**DIRECTIONS FOR THIS TASK**
Go through the data below and return each line where the string "screenshot" appears.

**DATA TO PROCESS**
↓
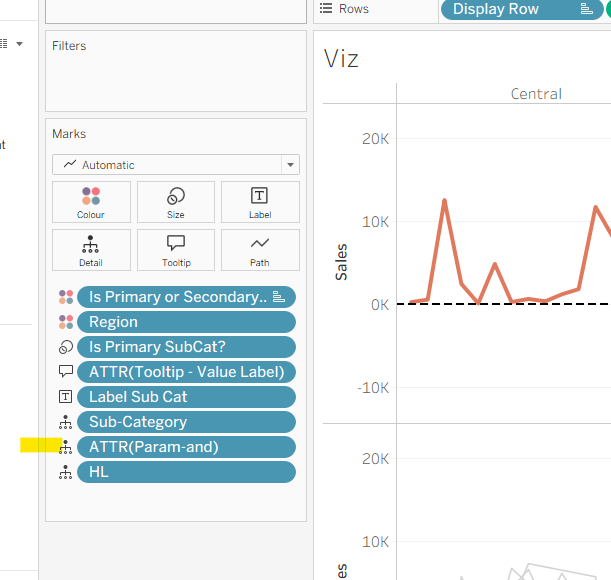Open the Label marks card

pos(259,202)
↑
↓
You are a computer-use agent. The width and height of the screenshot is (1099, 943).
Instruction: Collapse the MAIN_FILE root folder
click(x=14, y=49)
↑
↓
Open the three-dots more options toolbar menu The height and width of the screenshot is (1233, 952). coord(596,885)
↑
**YOUR SOLUTION**
You are a computer-use agent. The width and height of the screenshot is (1099, 943).
Open the three-dots more options toolbar menu The height and width of the screenshot is (1233, 952). coord(596,885)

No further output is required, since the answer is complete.